ASSIGNMENT -> Search the data below for "option" and report how many lines contain it, with no other text.

EXTRACTED INFORMATION ->

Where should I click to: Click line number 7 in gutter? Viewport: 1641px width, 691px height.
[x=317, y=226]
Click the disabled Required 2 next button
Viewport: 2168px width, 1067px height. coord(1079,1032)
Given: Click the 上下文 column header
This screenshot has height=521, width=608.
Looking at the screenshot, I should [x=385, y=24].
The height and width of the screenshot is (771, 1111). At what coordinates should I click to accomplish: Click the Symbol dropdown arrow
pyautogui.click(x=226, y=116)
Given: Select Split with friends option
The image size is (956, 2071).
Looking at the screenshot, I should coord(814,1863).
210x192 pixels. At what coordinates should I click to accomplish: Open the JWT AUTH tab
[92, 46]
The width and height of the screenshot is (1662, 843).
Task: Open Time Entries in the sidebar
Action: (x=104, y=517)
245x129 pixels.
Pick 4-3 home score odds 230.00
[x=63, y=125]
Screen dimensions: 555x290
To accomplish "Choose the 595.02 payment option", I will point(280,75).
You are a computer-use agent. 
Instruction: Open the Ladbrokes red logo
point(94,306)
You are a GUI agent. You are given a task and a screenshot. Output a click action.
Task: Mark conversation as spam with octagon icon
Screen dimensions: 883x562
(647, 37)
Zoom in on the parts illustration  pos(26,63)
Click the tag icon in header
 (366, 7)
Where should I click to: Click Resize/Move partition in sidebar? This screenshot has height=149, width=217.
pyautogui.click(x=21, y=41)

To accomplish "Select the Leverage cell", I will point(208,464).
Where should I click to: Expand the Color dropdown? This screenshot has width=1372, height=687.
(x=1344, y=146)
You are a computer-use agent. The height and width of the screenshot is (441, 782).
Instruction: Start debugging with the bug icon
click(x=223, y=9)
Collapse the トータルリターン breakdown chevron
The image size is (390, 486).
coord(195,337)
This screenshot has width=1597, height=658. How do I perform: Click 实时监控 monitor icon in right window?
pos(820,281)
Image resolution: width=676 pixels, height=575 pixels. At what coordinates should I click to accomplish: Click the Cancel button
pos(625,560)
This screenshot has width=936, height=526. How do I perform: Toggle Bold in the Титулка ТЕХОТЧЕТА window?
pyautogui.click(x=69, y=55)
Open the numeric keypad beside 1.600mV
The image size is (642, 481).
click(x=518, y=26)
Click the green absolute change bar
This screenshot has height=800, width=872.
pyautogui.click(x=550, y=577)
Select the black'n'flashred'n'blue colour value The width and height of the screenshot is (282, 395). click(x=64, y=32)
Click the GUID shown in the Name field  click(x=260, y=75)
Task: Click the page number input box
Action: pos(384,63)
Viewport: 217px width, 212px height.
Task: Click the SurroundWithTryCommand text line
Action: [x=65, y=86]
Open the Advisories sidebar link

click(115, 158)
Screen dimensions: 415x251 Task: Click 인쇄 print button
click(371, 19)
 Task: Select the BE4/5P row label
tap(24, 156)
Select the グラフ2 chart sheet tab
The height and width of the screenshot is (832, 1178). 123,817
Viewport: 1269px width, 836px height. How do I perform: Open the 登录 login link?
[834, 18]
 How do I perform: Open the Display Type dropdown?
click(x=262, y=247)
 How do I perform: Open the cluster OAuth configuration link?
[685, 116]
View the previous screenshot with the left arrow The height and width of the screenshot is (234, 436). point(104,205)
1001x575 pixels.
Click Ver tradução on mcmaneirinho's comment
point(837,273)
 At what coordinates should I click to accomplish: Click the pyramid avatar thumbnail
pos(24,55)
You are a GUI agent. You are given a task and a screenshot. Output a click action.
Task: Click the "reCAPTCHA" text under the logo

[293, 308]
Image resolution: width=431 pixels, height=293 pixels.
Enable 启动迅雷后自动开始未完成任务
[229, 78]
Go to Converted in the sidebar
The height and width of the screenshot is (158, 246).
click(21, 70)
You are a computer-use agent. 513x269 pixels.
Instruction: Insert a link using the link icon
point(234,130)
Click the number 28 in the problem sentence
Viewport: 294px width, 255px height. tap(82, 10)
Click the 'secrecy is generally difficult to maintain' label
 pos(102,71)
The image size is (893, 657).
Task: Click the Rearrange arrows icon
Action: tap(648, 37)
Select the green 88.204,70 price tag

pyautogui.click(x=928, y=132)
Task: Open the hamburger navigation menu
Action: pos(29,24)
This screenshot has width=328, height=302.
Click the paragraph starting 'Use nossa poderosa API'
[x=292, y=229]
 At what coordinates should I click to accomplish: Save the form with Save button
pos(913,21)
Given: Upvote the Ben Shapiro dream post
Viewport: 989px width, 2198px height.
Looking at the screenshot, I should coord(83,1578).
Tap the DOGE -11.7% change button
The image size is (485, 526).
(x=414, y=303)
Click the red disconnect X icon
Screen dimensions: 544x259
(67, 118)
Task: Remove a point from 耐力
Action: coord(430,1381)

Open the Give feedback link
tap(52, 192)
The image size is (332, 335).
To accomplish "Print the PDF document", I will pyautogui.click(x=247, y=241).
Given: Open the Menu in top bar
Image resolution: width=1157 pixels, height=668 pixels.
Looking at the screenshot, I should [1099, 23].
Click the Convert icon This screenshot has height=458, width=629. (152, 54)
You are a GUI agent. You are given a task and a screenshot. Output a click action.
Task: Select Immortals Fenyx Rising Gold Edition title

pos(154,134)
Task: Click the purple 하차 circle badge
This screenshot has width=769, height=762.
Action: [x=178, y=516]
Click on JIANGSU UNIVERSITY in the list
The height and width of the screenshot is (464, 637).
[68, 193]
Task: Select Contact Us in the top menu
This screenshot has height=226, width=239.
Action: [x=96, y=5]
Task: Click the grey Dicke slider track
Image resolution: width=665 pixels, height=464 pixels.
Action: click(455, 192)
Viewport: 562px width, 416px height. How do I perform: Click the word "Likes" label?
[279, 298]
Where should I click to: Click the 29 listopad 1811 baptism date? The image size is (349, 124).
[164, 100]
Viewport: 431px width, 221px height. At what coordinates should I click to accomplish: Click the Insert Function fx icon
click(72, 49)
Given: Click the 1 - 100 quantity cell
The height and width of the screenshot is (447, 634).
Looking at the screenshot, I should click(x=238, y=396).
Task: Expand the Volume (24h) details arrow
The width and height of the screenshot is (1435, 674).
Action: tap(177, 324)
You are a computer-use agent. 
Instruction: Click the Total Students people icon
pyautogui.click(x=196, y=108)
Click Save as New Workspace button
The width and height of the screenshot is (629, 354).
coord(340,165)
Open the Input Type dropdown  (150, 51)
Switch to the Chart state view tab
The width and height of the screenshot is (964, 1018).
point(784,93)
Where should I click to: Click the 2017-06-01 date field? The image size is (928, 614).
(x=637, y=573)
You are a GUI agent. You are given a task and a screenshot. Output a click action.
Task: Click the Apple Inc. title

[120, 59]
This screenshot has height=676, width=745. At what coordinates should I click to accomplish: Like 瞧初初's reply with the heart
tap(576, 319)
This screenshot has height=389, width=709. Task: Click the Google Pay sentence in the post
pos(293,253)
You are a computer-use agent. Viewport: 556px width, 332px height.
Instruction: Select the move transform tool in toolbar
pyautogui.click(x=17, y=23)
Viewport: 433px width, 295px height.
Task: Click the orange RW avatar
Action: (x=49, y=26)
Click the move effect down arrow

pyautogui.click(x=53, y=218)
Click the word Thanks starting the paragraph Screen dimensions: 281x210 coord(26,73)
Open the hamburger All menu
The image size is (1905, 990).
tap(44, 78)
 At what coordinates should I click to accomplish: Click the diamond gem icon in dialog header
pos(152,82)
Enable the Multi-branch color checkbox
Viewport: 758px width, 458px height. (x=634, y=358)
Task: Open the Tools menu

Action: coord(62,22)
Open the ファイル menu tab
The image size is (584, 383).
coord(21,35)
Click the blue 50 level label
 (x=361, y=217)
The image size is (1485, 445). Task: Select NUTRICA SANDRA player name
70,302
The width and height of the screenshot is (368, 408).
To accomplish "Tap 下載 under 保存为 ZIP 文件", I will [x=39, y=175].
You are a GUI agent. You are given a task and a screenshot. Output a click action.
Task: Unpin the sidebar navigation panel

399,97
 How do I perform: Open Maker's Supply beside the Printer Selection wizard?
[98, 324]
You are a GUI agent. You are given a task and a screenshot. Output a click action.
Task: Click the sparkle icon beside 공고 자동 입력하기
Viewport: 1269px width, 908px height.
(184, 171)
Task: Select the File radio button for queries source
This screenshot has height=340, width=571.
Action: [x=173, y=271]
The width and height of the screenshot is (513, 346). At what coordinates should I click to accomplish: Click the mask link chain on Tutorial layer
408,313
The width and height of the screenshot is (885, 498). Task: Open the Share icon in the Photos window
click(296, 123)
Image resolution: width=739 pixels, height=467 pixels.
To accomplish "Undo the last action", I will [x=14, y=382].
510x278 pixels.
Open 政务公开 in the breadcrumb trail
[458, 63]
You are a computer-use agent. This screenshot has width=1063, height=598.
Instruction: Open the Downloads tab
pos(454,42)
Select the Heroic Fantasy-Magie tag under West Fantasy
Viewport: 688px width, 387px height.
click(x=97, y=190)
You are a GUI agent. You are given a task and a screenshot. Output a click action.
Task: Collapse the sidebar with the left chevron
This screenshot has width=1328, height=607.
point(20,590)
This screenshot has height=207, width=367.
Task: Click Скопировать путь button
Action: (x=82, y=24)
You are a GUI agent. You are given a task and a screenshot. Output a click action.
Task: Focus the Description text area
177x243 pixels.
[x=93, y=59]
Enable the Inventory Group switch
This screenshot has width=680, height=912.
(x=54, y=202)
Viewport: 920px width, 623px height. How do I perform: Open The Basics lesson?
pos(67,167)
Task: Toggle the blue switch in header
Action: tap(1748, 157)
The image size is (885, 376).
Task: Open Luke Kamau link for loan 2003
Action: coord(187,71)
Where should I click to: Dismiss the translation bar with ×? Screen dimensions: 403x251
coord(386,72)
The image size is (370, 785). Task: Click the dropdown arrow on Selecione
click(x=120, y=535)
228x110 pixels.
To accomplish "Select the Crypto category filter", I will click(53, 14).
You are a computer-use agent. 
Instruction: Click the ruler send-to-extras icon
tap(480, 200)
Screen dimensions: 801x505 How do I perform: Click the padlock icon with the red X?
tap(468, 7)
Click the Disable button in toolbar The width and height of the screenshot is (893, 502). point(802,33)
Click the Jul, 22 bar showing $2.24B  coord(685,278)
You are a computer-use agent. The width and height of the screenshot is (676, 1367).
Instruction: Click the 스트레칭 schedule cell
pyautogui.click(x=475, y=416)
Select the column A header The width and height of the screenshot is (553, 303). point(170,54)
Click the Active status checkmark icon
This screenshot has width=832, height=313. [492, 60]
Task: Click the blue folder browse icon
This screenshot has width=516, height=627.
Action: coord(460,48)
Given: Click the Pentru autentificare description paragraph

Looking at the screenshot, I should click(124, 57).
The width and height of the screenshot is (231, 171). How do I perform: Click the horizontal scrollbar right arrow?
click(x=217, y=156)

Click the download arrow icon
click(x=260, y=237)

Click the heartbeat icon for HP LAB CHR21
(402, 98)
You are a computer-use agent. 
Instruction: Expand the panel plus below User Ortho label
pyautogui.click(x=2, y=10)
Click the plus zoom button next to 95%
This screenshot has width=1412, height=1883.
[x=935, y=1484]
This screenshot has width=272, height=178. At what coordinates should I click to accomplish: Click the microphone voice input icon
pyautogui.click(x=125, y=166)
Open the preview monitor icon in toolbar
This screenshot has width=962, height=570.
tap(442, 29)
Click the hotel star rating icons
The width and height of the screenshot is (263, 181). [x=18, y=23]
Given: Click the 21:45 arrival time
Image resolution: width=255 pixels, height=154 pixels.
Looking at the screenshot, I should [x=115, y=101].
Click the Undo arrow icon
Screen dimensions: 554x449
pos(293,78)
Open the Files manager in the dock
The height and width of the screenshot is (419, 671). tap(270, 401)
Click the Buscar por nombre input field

SOLUTION FOR THIS PROBLEM -> 2